Катриона улыбнулась. Одна из милых слабостей ее матери состояла в том, что та все время опасалась, что ее близкие, направляясь к ней или уезжая от нее, станут жертвой дорожного происшествия. В остальное время они могли ездить где угодно, днем или ночью, покрывать тысячи миль, о которых она не имела понятия, но как только Шина узнавала, что они где-то недалеко от дома, она начинала беспокоиться.
Когда-то давно Шина Стюарт была обыкновенной Джейн Кларк. На протяжении первых двадцати лет жизни она жила в квартире, расположенной на первом этаже скромного домика неподалеку от Клайдского порта. Главными ее интересами были мальчишки, «Битлз», моды и кино — в перечисленной последовательности. Потом она встретила Джемми Стюарта, который (по ее мнению) был красивее, чем его голливудский тезка, остроумнее, чем Джон Леннон, и к тому же обладал неотразимой привлекательностью уроженца Хайлэнда, говорящего по-гэльски и хранящего в душе аромат вереска. Видный, симпатичный рыжеволосый парень, сын фермера, покинул Скай, чтобы стать моряком на северных линиях. В промежутках между рейсами он обычно жил у Кларков — мать Джейн, вдова, чтобы свести концы с концами, вынуждена была сдавать комнаты.
После женитьбы Джемми продолжал успешно продвигаться по службе и уже готовился получить квалификационный сертификат, когда лопнувший трос лишил его левого глаза, солидного куска черепа и доброй половины его внешней привлекательности. Чудом оставшись в живых, он ухитрился тем не менее сохранить чувство юмора и смекалку. После долгого изнурительного лечения Джемми Стюарт закрыл искалеченный глаз залихватской черной повязкой, поместил чек, полученный в компенсацию за увечье, в ежегодную ренту и, подхватив жену и двух крошечных дочерей, вернулся в Виг, на ферму своего отца.

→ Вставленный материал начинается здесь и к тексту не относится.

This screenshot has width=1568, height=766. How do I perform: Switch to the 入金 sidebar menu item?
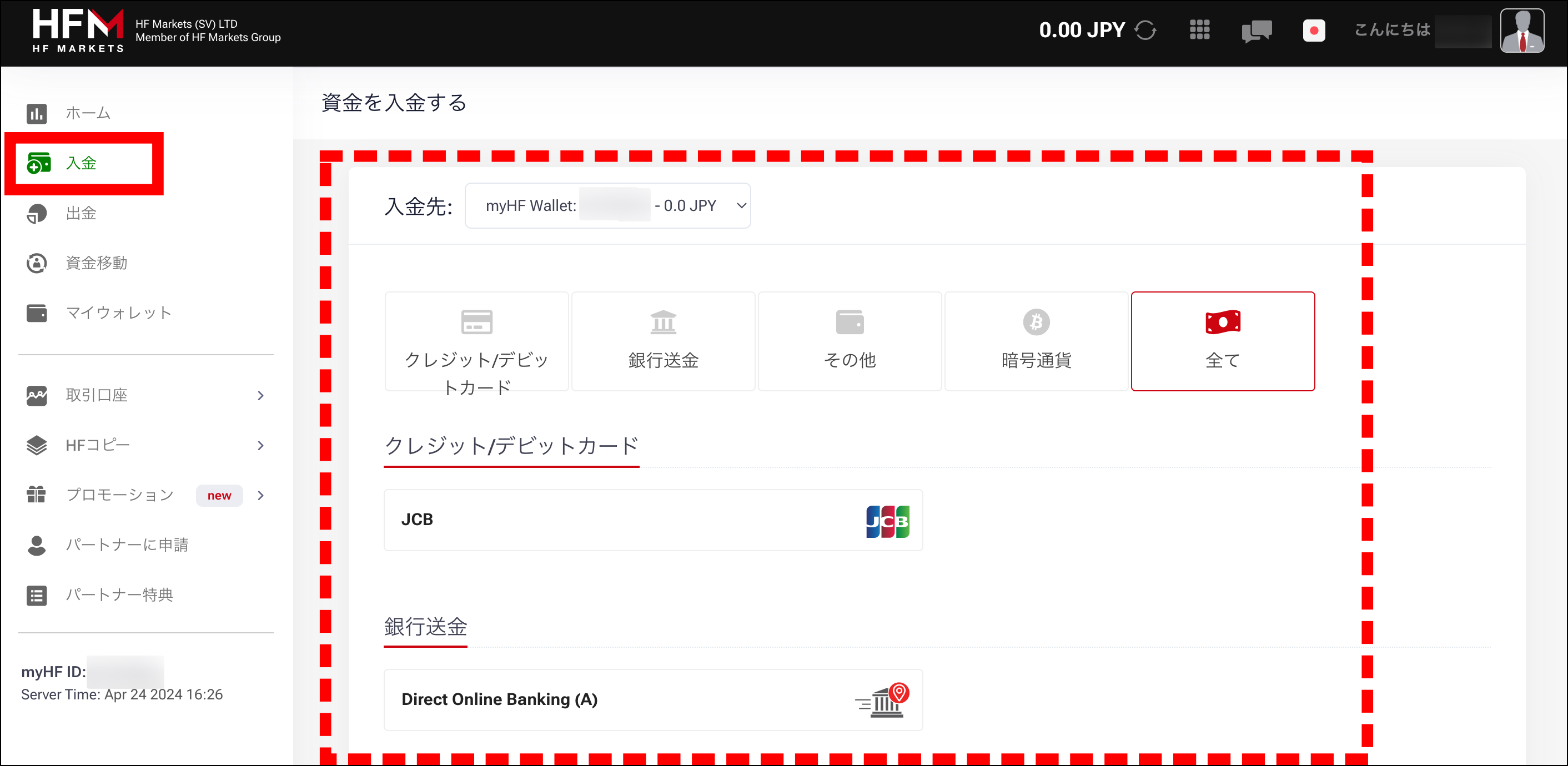[x=81, y=164]
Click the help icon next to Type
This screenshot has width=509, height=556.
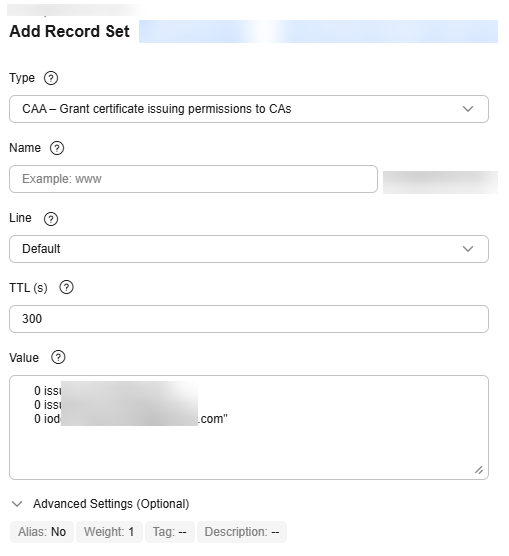51,78
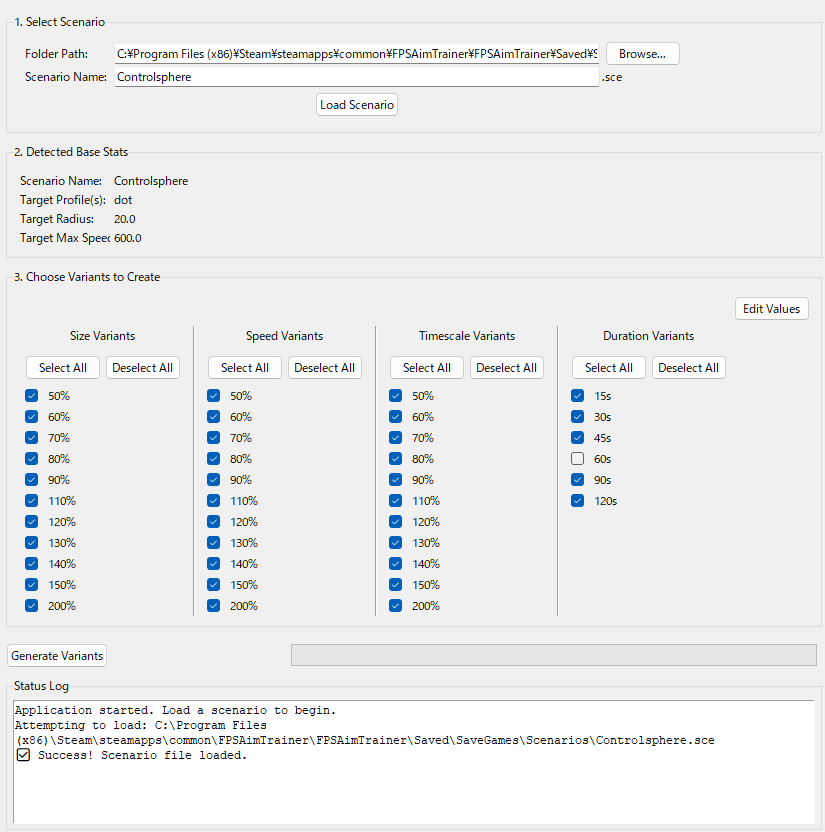The width and height of the screenshot is (825, 832).
Task: Uncheck the 50% size variant
Action: pyautogui.click(x=31, y=395)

Таким образом, в возрасте двадцати восьми лет Джейн Стюарт пришлось полностью менять образ жизни и не только учиться готовить на допотопном торфяном очаге и носить воду из колодца, но и приспосабливаться к особенностям местной жизни. Постепенно ей удалось убедить островитян принять ее в свое сообщество, и она сама не заметила, как при этом превратилась из Джейн в Шину.

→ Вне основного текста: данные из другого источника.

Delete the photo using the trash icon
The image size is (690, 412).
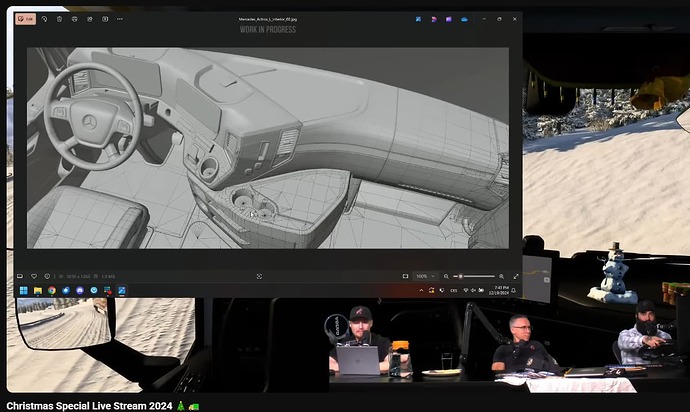coord(61,19)

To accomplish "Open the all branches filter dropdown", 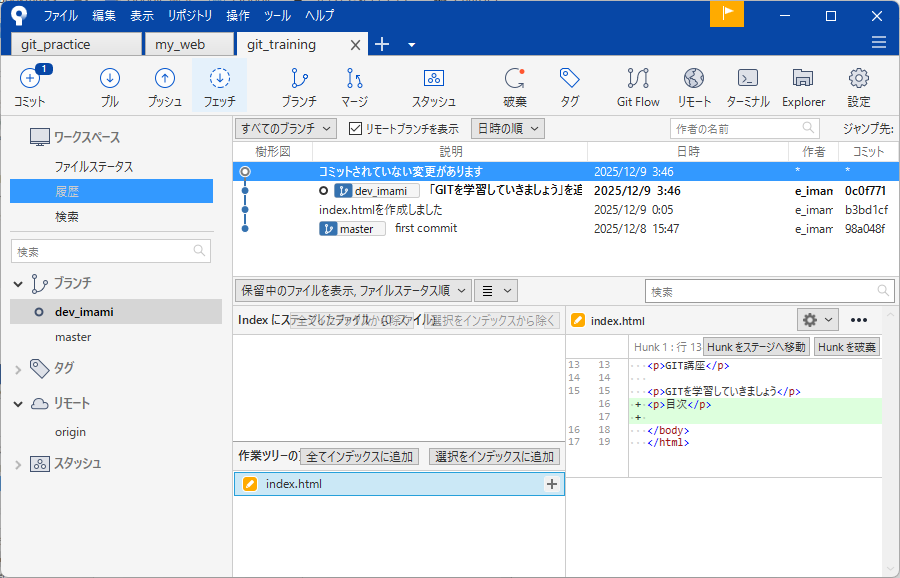I will (288, 128).
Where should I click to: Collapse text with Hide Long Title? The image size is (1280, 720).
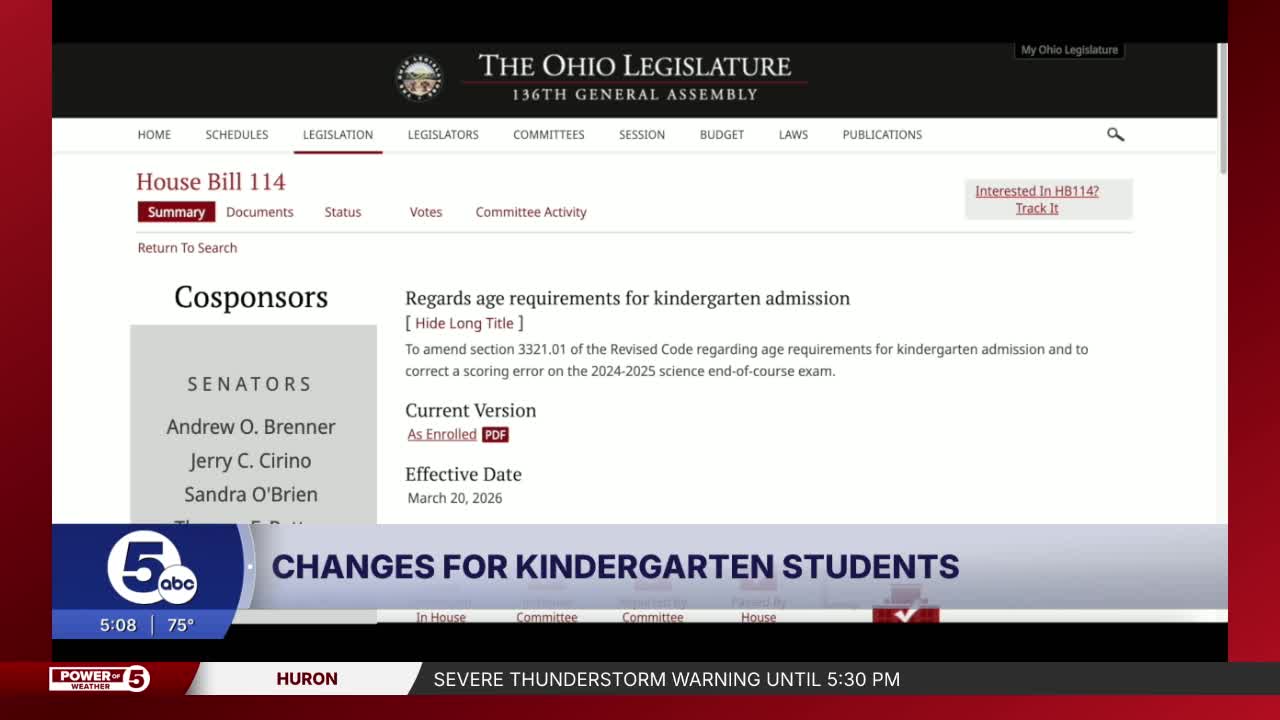464,324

Люди на острове жили тем, что давали им земля и море. Поселок Виг состоял из тридцати двух вытянувшихся цепочкой вдоль берега домов, к каждому из которых прилегал участок примерно в полгектара. Позади каждого окруженного садом дома на пологом склоне простиралось небольшое поле, а за ним — полоска пастбища, за которым земля вдруг резко вздымалась вверх, превращаясь в крутые окружавшие селение холмы. Наверху, в горных долинах, располагались другие маленькие сельские общины, а также залежи торфяника и общественные пастбища, на которые летом выгоняли стада.
Каждый мужчина, женщина и ребенок в Виге выполнял свою долю работы, каждый участвовал во вспашке, севе, уборке урожая, заготовках торфа, стрижке овец, уборке дома, приготовлении пищи, а также в рыбной ловле, поскольку практически каждая семья имела сети и небольшую лодку. Все — и трактирщик, и учитель, и доктор, и даже священник — владели фермой или хотя бы частью фермы и трудились на ней. Спустя какое-то время Джемми удалось получить место мастера в порту, и большая часть работы по ферме легла на плечи его жены и дочерей.
В этой обстановке Катриона росла и воспитывалась начиная с четырех лет. Ее окружали простые люди, много и тяжело работающие, сильные, умелые, добрые. Они исправно посещали церковь, но не чурались также ни доброй порции виски, ни хорошей соленой шутки. Они сами отвечали за себя. И именно в этом источнике душевного здоровья, уверенности в своих силах, спокойствия и надежности Катриона сейчас надеялась почерпнуть столь необходимую ей порцию старомодных нравственных ценностей.